PAGE.
What about personal burnout? Greg has an interesting way, unique to New Mexico, of recharging his batteries. He grew up with a strong sense of local history, and one of his favorite hobbies is “ghost towning,” where you get maps and track down old ghost towns in the New Mexican wilderness.
“It’s incredible, these abandoned towns. Such hard work went into it and now nature is reclaiming everything. You come over a ridge and find a town that has been essentially unchanged for 130 years. It’s a window into history. I get a sense of my own mortality. You find shoes, and books—they just up and left everything.”
I spent only the week there but I felt like I connected with Greg. Probably everyone feels like this; it’s part of what makes him a great trainer. We talked about books, about history, about warfare and Zen. Greg’s interests are enormously varied. He reads and reflects on a range of subjects from military history to musical theory. You start to understand the little “cult of Jackson” going on, because he’s a deeply intelligent, caring guy who’s involved in a rough business with often damaged souls. Greg made a critical point—that the gym gives you a social circle. “We have kids in here that are borderline mentally ill, who wouldn’t get any respect anywhere else. But they work hard in here, and they get better, so they get respect.” That is true of every fight gym I’ve ever been in.
“There’s an old Celtic proverb that I follow: See much, study much, suffer much is the path to wisdom. It’s not sitting and suffering. You’ve got to have a goal. You’re not just making yourself miserable, you don’t self-flagellate and become world champ. It’s suffering and functioning, focusing. You learn about yourself. You increase the amount you can take.”

GIVEN REQUEST A. Rewrite the entries as a numbered list, starting at the line containing "Open the Cases and Hospitalizations tab" and ending at the line containing "Clear the model repository with X icon". Drop blank lines and leave out the pictures.

INPUT DATA.
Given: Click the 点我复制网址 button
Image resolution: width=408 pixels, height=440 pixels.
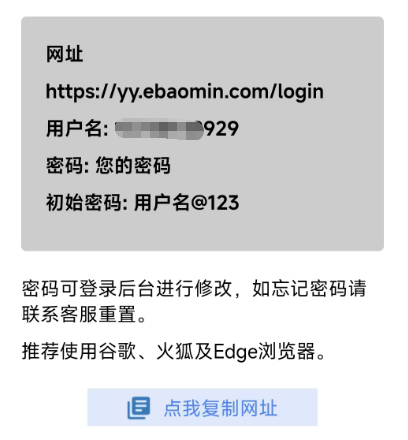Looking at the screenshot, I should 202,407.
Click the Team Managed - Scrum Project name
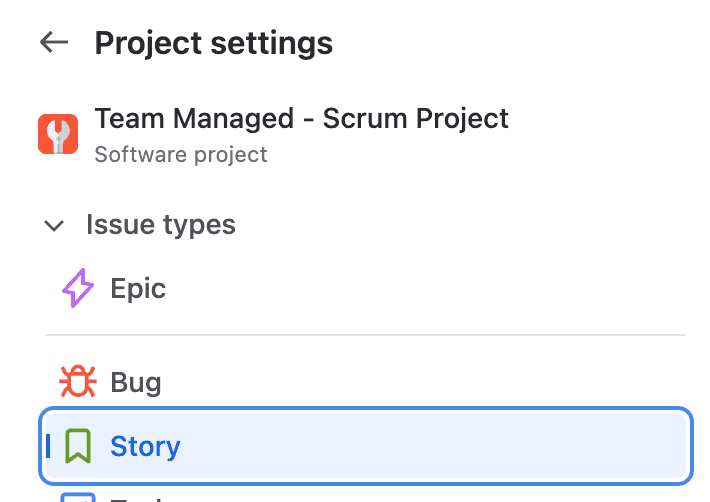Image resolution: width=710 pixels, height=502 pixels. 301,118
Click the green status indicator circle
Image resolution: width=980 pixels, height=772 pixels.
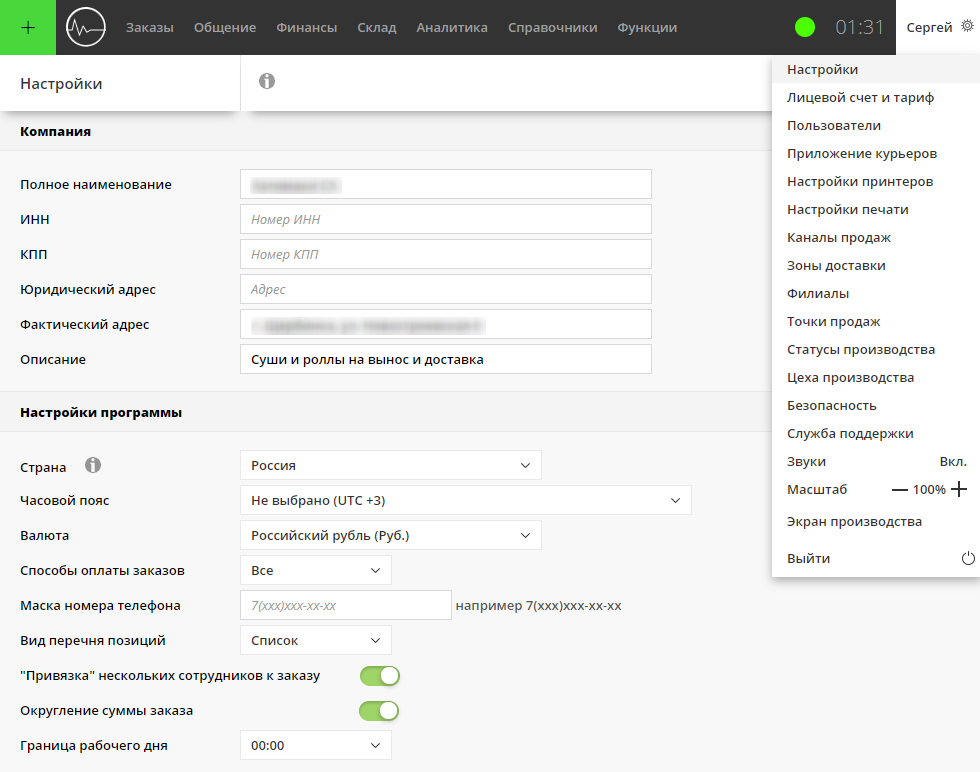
==
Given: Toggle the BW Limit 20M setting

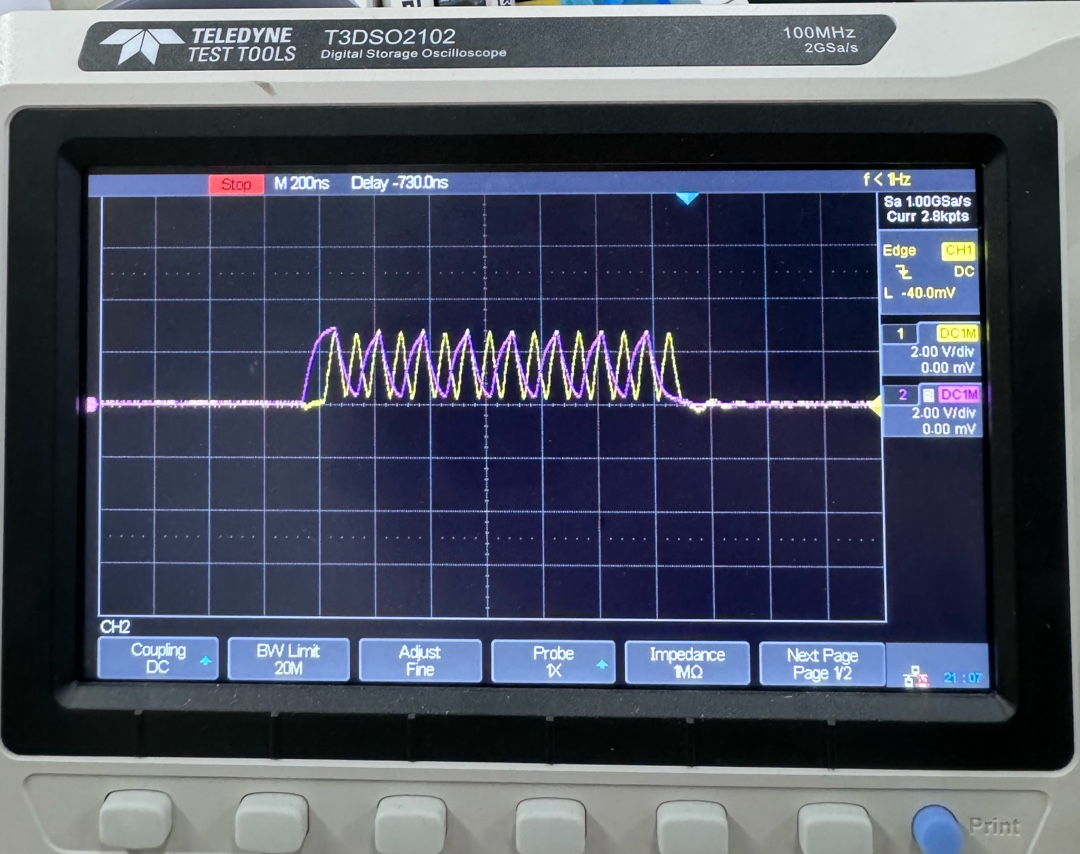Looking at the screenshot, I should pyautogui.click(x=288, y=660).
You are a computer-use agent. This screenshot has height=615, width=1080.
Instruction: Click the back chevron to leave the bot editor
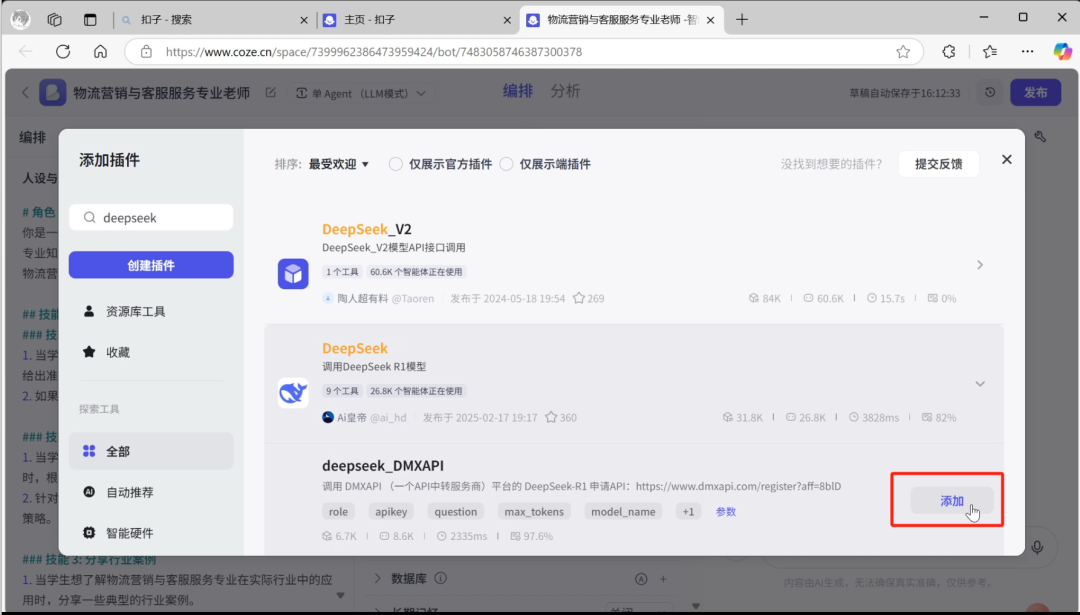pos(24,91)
* * *
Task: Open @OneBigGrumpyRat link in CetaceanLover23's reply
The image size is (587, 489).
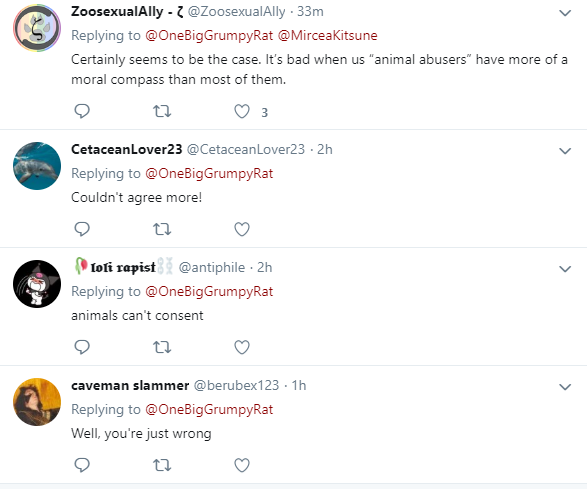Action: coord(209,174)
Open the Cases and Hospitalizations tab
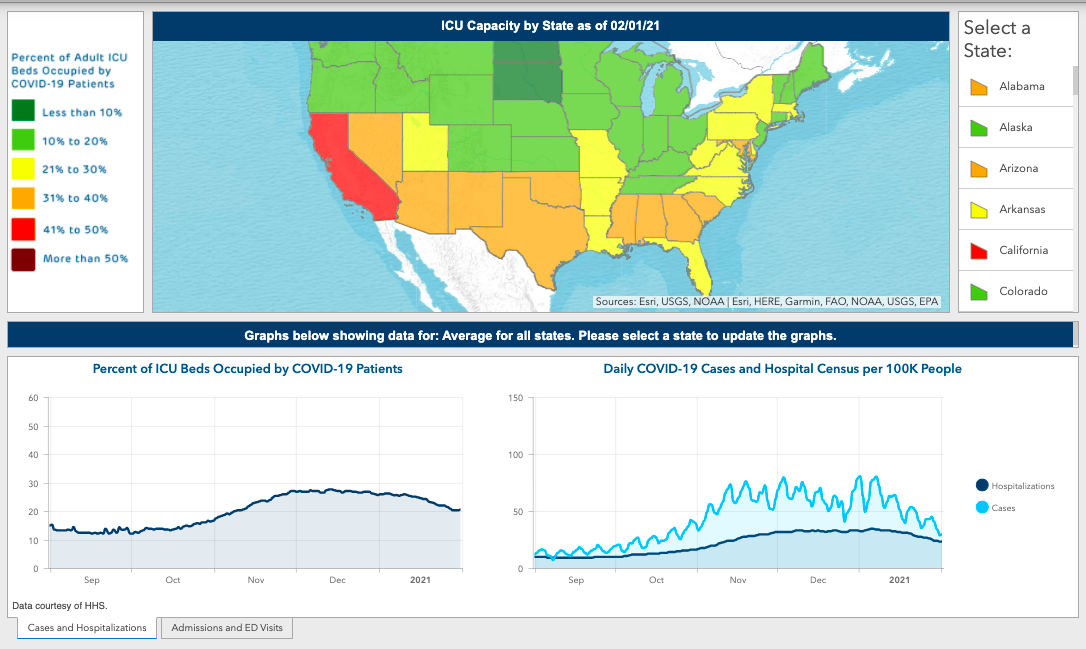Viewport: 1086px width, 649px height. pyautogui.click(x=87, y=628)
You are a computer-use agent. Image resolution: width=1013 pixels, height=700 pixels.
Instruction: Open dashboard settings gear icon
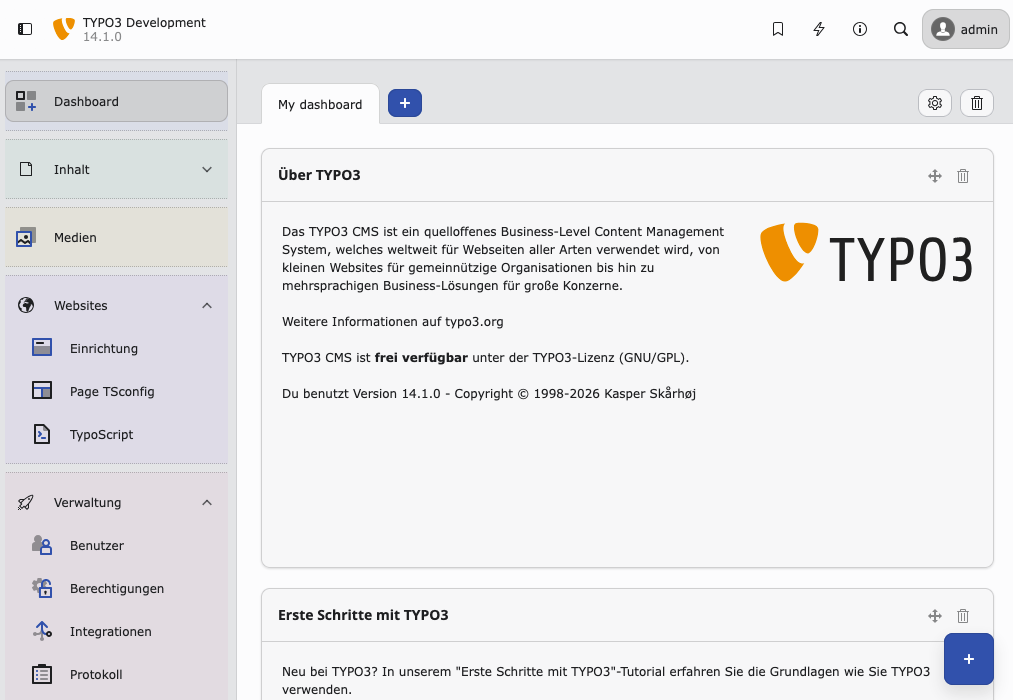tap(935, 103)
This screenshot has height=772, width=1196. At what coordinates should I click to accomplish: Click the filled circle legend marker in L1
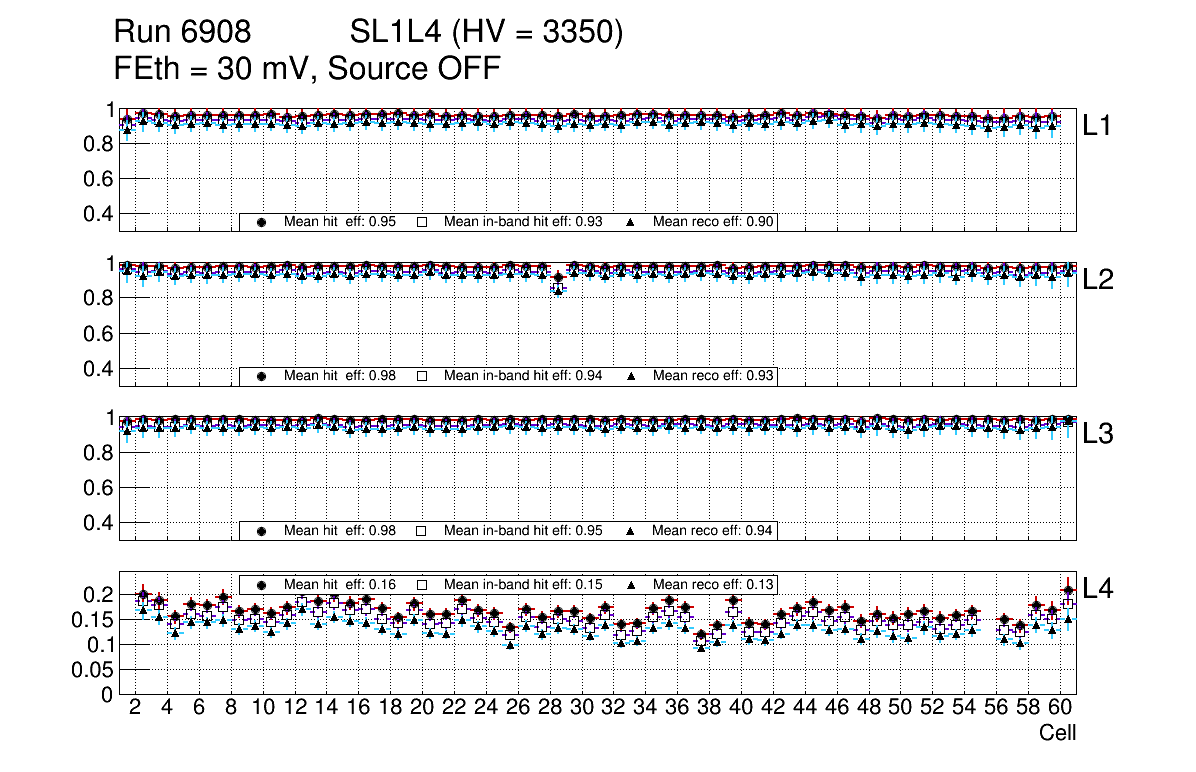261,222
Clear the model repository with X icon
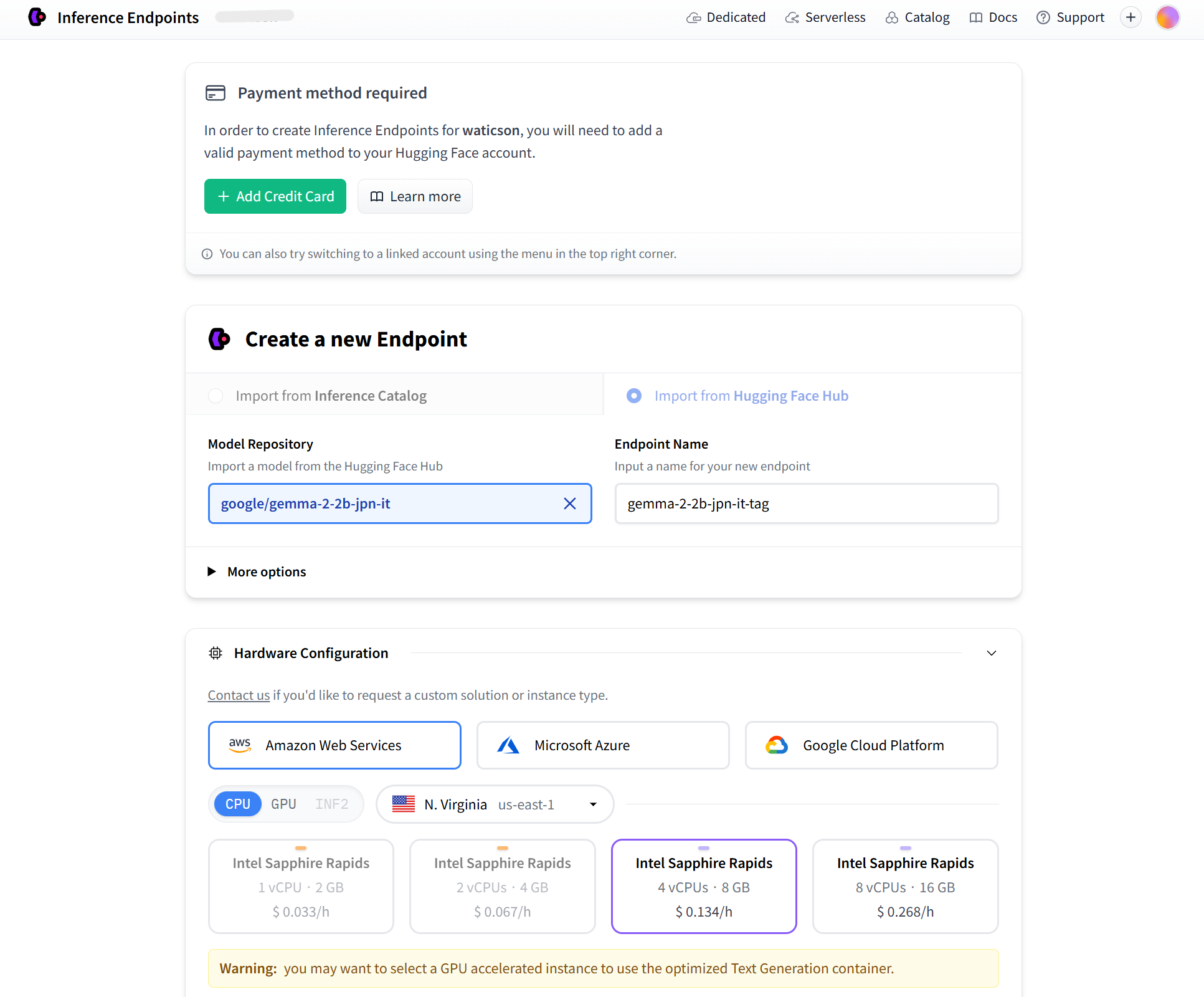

GIVEN REQUEST B. What Celtic proverb does Greg follow, according to the passage about him?

RIGHT ANSWER A.
1. Open the Cases and Hospitalizations tab
2. Viewport: 1086px width, 649px height. pyautogui.click(x=87, y=628)
3. You are a computer-use agent. Image resolution: width=1013 pixels, height=700 pixels.
4. Instruction: Open dashboard settings gear icon
5. tap(935, 103)
6. This screenshot has height=772, width=1196. At what coordinates should I click to accomplish: Click the filled circle legend marker in L1
7. 261,222
8. Clear the model repository with X icon

RIGHT ANSWER B. See much, study much, suffer much is the path to wisdom.